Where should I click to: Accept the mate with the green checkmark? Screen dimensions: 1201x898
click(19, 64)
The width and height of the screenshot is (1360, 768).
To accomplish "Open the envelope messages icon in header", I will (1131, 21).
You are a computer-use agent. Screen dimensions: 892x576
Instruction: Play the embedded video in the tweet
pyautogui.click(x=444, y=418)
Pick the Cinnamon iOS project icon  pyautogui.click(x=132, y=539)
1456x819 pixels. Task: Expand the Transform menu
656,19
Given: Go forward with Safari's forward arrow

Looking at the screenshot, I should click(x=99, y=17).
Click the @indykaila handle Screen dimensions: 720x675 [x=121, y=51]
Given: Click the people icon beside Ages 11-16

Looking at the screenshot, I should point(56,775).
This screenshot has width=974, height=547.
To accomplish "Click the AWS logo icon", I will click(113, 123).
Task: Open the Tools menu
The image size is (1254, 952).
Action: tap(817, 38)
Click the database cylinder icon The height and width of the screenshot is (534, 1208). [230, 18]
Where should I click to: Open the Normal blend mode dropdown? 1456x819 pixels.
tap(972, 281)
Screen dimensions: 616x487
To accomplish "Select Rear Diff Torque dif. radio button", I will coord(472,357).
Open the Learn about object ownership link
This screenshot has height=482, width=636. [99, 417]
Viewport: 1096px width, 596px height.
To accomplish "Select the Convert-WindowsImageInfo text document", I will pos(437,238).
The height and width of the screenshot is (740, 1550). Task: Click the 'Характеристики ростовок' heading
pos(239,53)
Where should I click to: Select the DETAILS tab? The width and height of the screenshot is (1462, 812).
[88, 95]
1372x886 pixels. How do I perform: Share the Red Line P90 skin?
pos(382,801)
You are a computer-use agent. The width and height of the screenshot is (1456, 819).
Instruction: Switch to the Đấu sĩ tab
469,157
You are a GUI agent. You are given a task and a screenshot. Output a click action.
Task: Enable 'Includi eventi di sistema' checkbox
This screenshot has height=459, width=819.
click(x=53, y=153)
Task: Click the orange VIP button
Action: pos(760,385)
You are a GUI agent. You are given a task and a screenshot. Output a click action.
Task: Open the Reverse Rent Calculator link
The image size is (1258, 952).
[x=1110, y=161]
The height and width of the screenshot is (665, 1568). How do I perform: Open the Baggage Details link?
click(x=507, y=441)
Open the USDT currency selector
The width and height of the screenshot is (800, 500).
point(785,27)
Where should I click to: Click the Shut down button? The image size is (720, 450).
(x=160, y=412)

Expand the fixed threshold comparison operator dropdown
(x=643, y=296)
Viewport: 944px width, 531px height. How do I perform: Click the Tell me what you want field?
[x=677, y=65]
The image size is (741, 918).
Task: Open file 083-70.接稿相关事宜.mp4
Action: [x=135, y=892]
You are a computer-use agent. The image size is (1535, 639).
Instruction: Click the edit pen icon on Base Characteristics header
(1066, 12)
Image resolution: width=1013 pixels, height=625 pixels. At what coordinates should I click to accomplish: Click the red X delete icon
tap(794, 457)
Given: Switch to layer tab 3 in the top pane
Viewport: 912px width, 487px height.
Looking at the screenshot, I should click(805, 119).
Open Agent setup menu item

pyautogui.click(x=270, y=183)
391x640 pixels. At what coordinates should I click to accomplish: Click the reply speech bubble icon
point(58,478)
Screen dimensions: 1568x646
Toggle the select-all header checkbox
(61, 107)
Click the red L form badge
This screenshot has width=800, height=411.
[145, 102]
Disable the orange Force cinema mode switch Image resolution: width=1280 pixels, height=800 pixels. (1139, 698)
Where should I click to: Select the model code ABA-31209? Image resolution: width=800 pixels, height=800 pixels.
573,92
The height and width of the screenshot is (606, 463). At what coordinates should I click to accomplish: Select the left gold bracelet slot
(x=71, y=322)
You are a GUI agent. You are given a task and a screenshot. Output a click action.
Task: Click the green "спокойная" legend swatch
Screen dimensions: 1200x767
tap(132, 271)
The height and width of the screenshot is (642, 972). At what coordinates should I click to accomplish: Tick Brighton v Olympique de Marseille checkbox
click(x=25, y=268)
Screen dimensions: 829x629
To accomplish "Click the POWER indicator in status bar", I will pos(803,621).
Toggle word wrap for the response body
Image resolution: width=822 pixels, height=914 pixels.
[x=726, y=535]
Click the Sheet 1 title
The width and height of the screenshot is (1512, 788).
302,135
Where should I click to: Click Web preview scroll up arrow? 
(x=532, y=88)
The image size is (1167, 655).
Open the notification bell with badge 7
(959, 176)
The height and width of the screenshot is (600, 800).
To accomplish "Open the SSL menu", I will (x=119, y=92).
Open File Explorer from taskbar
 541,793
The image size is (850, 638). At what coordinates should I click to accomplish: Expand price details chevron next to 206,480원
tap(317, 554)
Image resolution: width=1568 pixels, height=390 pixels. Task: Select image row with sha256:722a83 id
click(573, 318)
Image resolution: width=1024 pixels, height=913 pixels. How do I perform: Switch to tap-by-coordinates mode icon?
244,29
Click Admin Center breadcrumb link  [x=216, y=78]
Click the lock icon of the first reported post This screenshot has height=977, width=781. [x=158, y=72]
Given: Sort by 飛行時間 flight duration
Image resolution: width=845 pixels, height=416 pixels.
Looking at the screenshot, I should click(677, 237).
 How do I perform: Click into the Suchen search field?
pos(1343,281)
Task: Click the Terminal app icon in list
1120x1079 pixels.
+===+
Transcribe the listing in full, line by line.

Where should I click to: Accept the mate with the green checkmark? Screen dimensions: 1201x898
click(19, 64)
The width and height of the screenshot is (1360, 768).
To accomplish "Open the envelope messages icon in header", I will (1131, 21).
You are a computer-use agent. Screen dimensions: 892x576
Instruction: Play the embedded video in the tweet
pyautogui.click(x=444, y=418)
Pick the Cinnamon iOS project icon  pyautogui.click(x=132, y=539)
1456x819 pixels. Task: Expand the Transform menu
656,19
Given: Go forward with Safari's forward arrow

Looking at the screenshot, I should click(x=99, y=17).
Click the @indykaila handle Screen dimensions: 720x675 [x=121, y=51]
Given: Click the people icon beside Ages 11-16

Looking at the screenshot, I should point(56,775).
This screenshot has width=974, height=547.
To accomplish "Click the AWS logo icon", I will click(113, 123).
Task: Open the Tools menu
The image size is (1254, 952).
Action: tap(817, 38)
Click the database cylinder icon The height and width of the screenshot is (534, 1208). [230, 18]
Where should I click to: Open the Normal blend mode dropdown? 1456x819 pixels.
tap(972, 281)
Screen dimensions: 616x487
To accomplish "Select Rear Diff Torque dif. radio button", I will coord(472,357).
Open the Learn about object ownership link
This screenshot has height=482, width=636. [99, 417]
Viewport: 1096px width, 596px height.
To accomplish "Select the Convert-WindowsImageInfo text document", I will pos(437,238).
The height and width of the screenshot is (740, 1550). Task: Click the 'Характеристики ростовок' heading
pos(239,53)
Where should I click to: Select the DETAILS tab? The width and height of the screenshot is (1462, 812).
[88, 95]
1372x886 pixels. How do I perform: Share the Red Line P90 skin?
pos(382,801)
You are a computer-use agent. The width and height of the screenshot is (1456, 819).
Instruction: Switch to the Đấu sĩ tab
469,157
You are a GUI agent. You are given a task and a screenshot. Output a click action.
Task: Enable 'Includi eventi di sistema' checkbox
This screenshot has height=459, width=819.
click(x=53, y=153)
Task: Click the orange VIP button
Action: pos(760,385)
You are a GUI agent. You are given a task and a screenshot. Output a click action.
Task: Open the Reverse Rent Calculator link
The image size is (1258, 952).
[x=1110, y=161]
The height and width of the screenshot is (665, 1568). How do I perform: Open the Baggage Details link?
click(x=507, y=441)
Open the USDT currency selector
The width and height of the screenshot is (800, 500).
point(785,27)
Where should I click to: Click the Shut down button? The image size is (720, 450).
(x=160, y=412)

Expand the fixed threshold comparison operator dropdown
(x=643, y=296)
Viewport: 944px width, 531px height. How do I perform: Click the Tell me what you want field?
[x=677, y=65]
The image size is (741, 918).
Task: Open file 083-70.接稿相关事宜.mp4
Action: [x=135, y=892]
You are a computer-use agent. The image size is (1535, 639).
Instruction: Click the edit pen icon on Base Characteristics header
(1066, 12)
Image resolution: width=1013 pixels, height=625 pixels. At what coordinates should I click to accomplish: Click the red X delete icon
tap(794, 457)
Given: Switch to layer tab 3 in the top pane
Viewport: 912px width, 487px height.
Looking at the screenshot, I should click(805, 119).
Open Agent setup menu item

pyautogui.click(x=270, y=183)
391x640 pixels. At what coordinates should I click to accomplish: Click the reply speech bubble icon
point(58,478)
Screen dimensions: 1568x646
Toggle the select-all header checkbox
(61, 107)
Click the red L form badge
This screenshot has width=800, height=411.
[145, 102]
Disable the orange Force cinema mode switch Image resolution: width=1280 pixels, height=800 pixels. (1139, 698)
Where should I click to: Select the model code ABA-31209? Image resolution: width=800 pixels, height=800 pixels.
573,92
The height and width of the screenshot is (606, 463). At what coordinates should I click to accomplish: Select the left gold bracelet slot
(x=71, y=322)
You are a GUI agent. You are given a task and a screenshot. Output a click action.
Task: Click the green "спокойная" legend swatch
Screen dimensions: 1200x767
tap(132, 271)
The height and width of the screenshot is (642, 972). At what coordinates should I click to accomplish: Tick Brighton v Olympique de Marseille checkbox
click(x=25, y=268)
Screen dimensions: 829x629
To accomplish "Click the POWER indicator in status bar", I will pos(803,621).
Toggle word wrap for the response body
Image resolution: width=822 pixels, height=914 pixels.
[x=726, y=535]
Click the Sheet 1 title
The width and height of the screenshot is (1512, 788).
302,135
Where should I click to: Click Web preview scroll up arrow? 
(x=532, y=88)
The image size is (1167, 655).
Open the notification bell with badge 7
(959, 176)
The height and width of the screenshot is (600, 800).
To accomplish "Open the SSL menu", I will (x=119, y=92).
Open File Explorer from taskbar
 541,793
The image size is (850, 638). At what coordinates should I click to accomplish: Expand price details chevron next to 206,480원
tap(317, 554)
Image resolution: width=1568 pixels, height=390 pixels. Task: Select image row with sha256:722a83 id
click(573, 318)
Image resolution: width=1024 pixels, height=913 pixels. How do I perform: Switch to tap-by-coordinates mode icon?
244,29
Click Admin Center breadcrumb link  [x=216, y=78]
Click the lock icon of the first reported post This screenshot has height=977, width=781. [x=158, y=72]
Given: Sort by 飛行時間 flight duration
Image resolution: width=845 pixels, height=416 pixels.
Looking at the screenshot, I should click(677, 237).
 How do I perform: Click into the Suchen search field?
pos(1343,281)
Task: Click the Terminal app icon in list
1120x1079 pixels.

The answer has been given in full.